Solution 1 :
How could an attacker retrieve the refresh token from shared preference and decrypt it?
How it is retrieved is unclear to me, I’m not sure how you can retrieve values from a shared preference in Android. Decryption is simple, the attacker brute forces the 4 digit PIN. No amount of delay or salt is going to help you with that.
Is the symmetric key inside secure element?
No, it’s in memory after the PBKDF2 operation.
How safe is this implementation against malware or root?
Not that secure, basically you hope that they won’t be interested enough to crack the PIN.
How easy can the key be brute forced? (except that user tries 10k times manually to insert the correct pin)
What do you mean except that? The only ways to retrieve the key are:
- to bruteforce PBKDF2 and try to decrypt (this is by far the most obvious);
- to somehow read out the memory of
SecretKeySpec(harder); - to perform a side channel attack on the AES implementation that can leak the key (pretty tricky if you use a good Android implementation nowadays.
Basically you can only use a PIN if you can limit the amount of guessing operations. That doesn’t seem the case for an encrypted value.
By the way, a larger salt than 16 to 32 bytes is meaningless. Concatenating the salt, IV and ciphertext makes more sense before base 64 encoding (and returning an object with these values already encoded makes no sense at all). 12K operations seems like a lot, but computers are fast nowadays, you may want to make that value configurable & higher.
Problem :
Our Product Manager wants a 4 digit pin for login in our app, obviously for UX reasons, so user don’t have to remember their password each time when they login.
A refresh token can be retrieved from backend to obtain a session token, which have access to the API. On our app, we encrypt the refresh token with AES and PBKDF2. A random salt and IV are generated plus the 4 digit used as password for PBKDF2.
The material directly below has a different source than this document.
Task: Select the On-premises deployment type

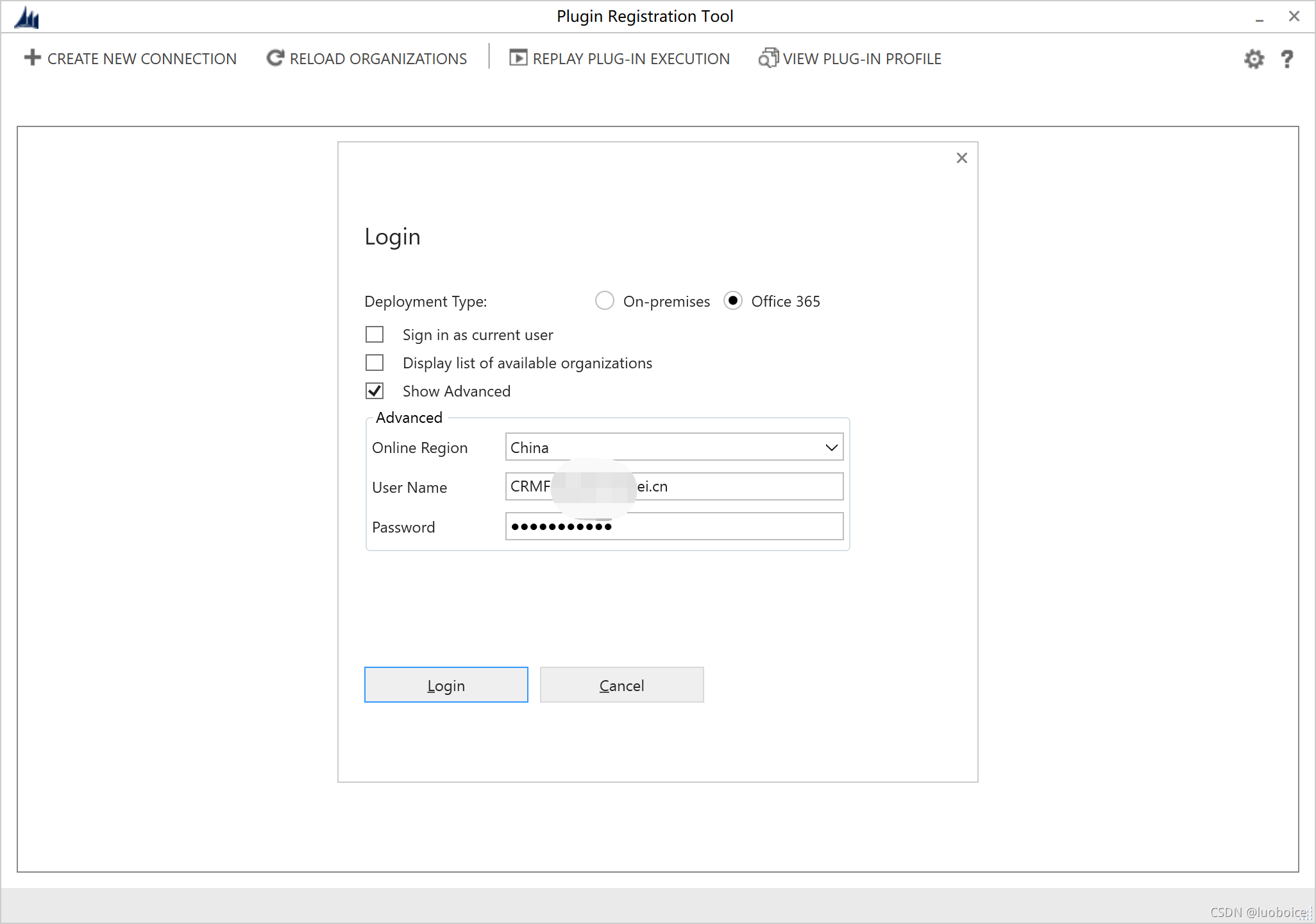Action: (604, 301)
After the encryption, I store the salt, IV and the cipher text base64 encoded in private shared preference.
The encryption code looks like this:
const val CPR_TRANSFORMATION = "AES/CBC/PKCS7Padding"
const val ALGORITHM_TYPE = "PBKDF2WithHmacSHA1"
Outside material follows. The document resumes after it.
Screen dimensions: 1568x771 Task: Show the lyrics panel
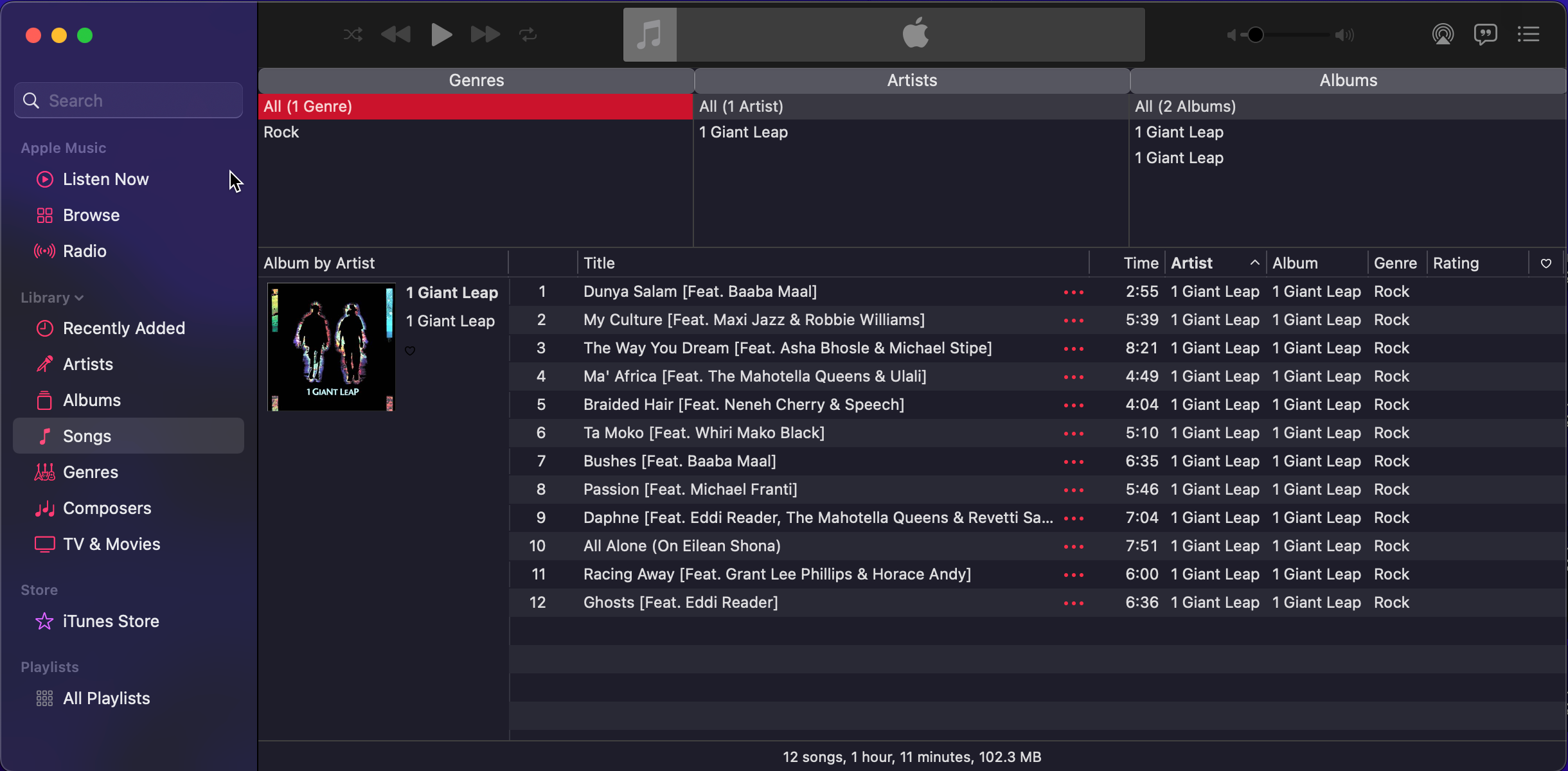tap(1485, 35)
const val ITERATION_AMOUNT = 12000
const val KEY_SIZE = 256
private fun encrypt(passCode: String, data: ByteArray): Encrypted { //e.g.: passCode = "0000"
val salt = ByteArray(256)
SecureRandom().nextBytes(salt)
val iv = ByteArray(16)
SecureRandom().nextBytes(iv)
val cipher = Cipher.getInstance(CPR_TRANSFORMATION)
cipher.init(Cipher.ENCRYPT_MODE, getSecretKey(passCode, salt), IvParameterSpec(iv))
val raw = cipher.doFinal(data)
return Encrypted(salt.encodeBase64(), iv.encodeBase64(), raw.encodeBase64())
}
private fun getSecretKey(passCode: String, salt: ByteArray): Key {
val pbKeySpec = PBEKeySpec(passCode.toCharArray(), salt, ITERATION_AMOUNT, KEY_SIZE)
val keyBytes = SecretKeyFactory.getInstance(ALGORITHM_TYPE).generateSecret(pbKeySpec).encoded
return SecretKeySpec(keyBytes, KeyProperties.KEY_ALGORITHM_AES)
}
Now my question is: How secure is this implementation?
- How could an attacker retrieve the refresh token from shared
preference and decrypt it? - Is the symmetric key inside secure element?
- How safe is this implementation against malware or root?
- How easy can the key be brute forced? (except that user tries 10k
times manually to insert the correct pin)
Comments
Comment posted by a_local_nobody
i don’t think you’re going to find a good answer here, might be better to ask this over on the security community
Comment posted by Minki
Thanks for the answer, how do you know that the symmetric key is not in the secure element? Where did you read that?